Lo
normal, para cualquiera que haya navegado alguna vez, es que el viento,
ocasionalmente, se haya puesto en contra. El problema, así, de manera
general, no es precisamente de dónde viene, sino la intensidad con la
que sopla y la manera de enfrentarse a ello que tenga cada patrón,
porque hasta el viento más favorable puede convertirse en enemigo mortal
si no se actúa adecuadamente o se si se toma la decisión equivocada.

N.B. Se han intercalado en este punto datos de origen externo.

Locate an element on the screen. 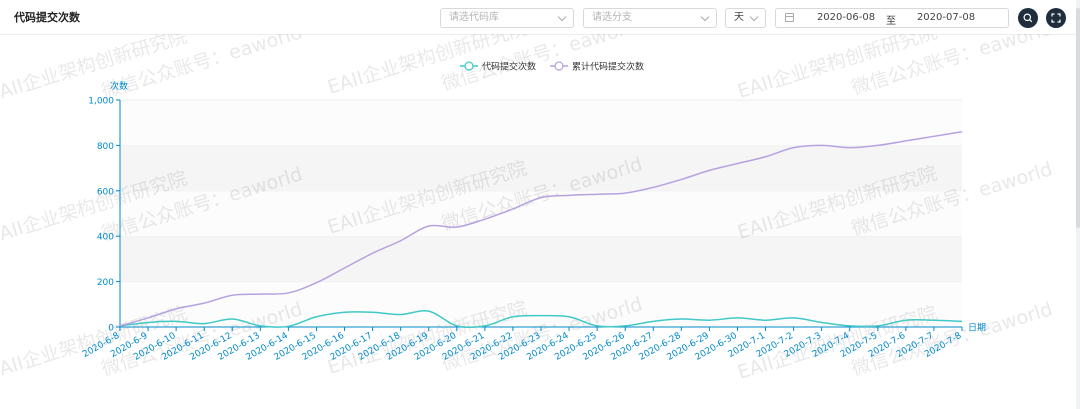 Image resolution: width=1080 pixels, height=409 pixels. date-range-picker: 2020-06-08 至 2020-07-08 is located at coordinates (892, 18).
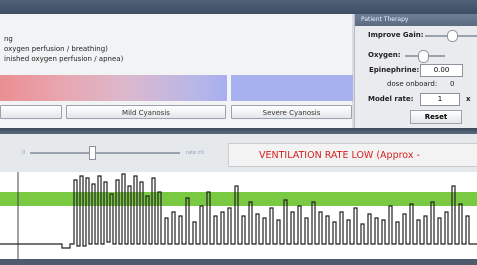  What do you see at coordinates (24, 153) in the screenshot?
I see `rate-slider-min-label: 0` at bounding box center [24, 153].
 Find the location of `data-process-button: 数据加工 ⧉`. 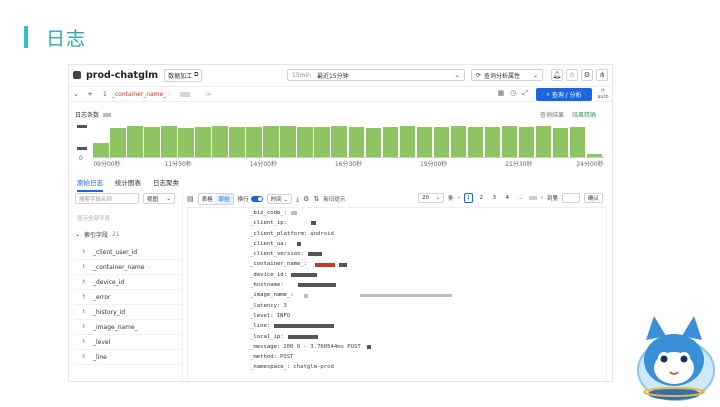

data-process-button: 数据加工 ⧉ is located at coordinates (184, 75).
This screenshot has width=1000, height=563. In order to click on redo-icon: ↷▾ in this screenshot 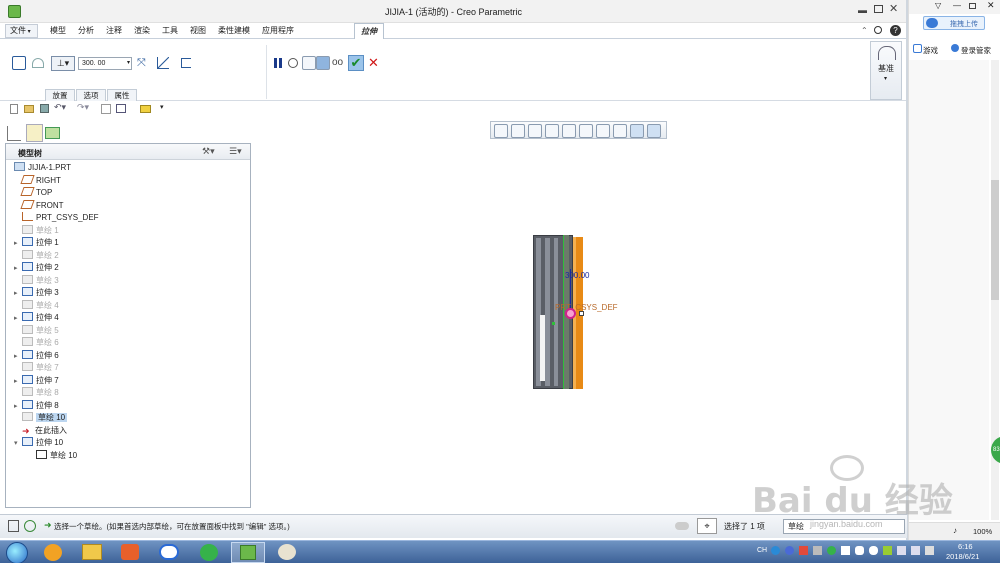, I will do `click(83, 108)`.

Lo que tiene que ver lo anterior con lo siguiente sólo lo sabe mi subconsciente, así que mejor no darle vueltas.
En
el foro se ha tratado muchas veces el tema del amor y el BDSM, y casi
siempre (por lo menos, mi impresión) se acaba concluyendo que el amor,
de alguna manera, "entorpece" la actuación del Dominante sobre la
sumisa, bien porque no quiere lastimarla o bien porque, sin quererlo, se
ve "abducido" por la moral social que determina que no se puede dañar
aquello que se ama.
Y
digo yo... si todos pensamos, sabemos y sentimos que los azotes, los
fustazos, las marcas, los... y las... (por supuesto, hablo de BDSM) son
una muestra de afecto y deseo que no tiene comparación... ¿por qué
entonces algunos Dominantes tienen dudas cuando el amor entra en la
ecuación?
Pues, señoras y señores, he dado con la respuesta. O con las respuestas, mejor dicho, porque tengo dos.
1)
Se acaba la pasión arrebatadora y mortal que enciende el sexo. Queda el
cariño, el amor, el cuidado... sí. No tengo ninguna duda. Pero eso de
abrasarse en el mismísimo infierno y hacerlo a gusto sólo por sentir el
placer de la fusta o la mano sobre el cuerpo de la sumisa pasa a mejor
vida en un momento determinado. No es anormal. Sucede. Son cosas que
pasan: la pasión desbordada no suele durar toda la vida.
2)
Los Dominantes no entienden, por mucho que lo expliquemos, que cuanto
más ama la sumisa, más desea que el Dominante se muestre como tal. A
veces nos callamos, sí. Muchas. Porque resulta cómodo, más que nada para
aquellas que no somos masoquistas, no tener que andar disfrutando de
cosas que, a priori, no nos atraen, y encontramos otras maneras de
placer que se van asemejando. Pero en el fondo deseamos el azote, la
fusta, la mano, la vara, la cruz, la atadura, la cera, el..., la...
La sumisa crece en necesidad de dar y recibir al mismo tiempo que el Dominante la pierde.
Curioso.
Mucho.
Y lo dicho: no piensen ni busquen tres pies al gato: no les va a valer de nada.
Saludos divagadores de madrugada de domingo.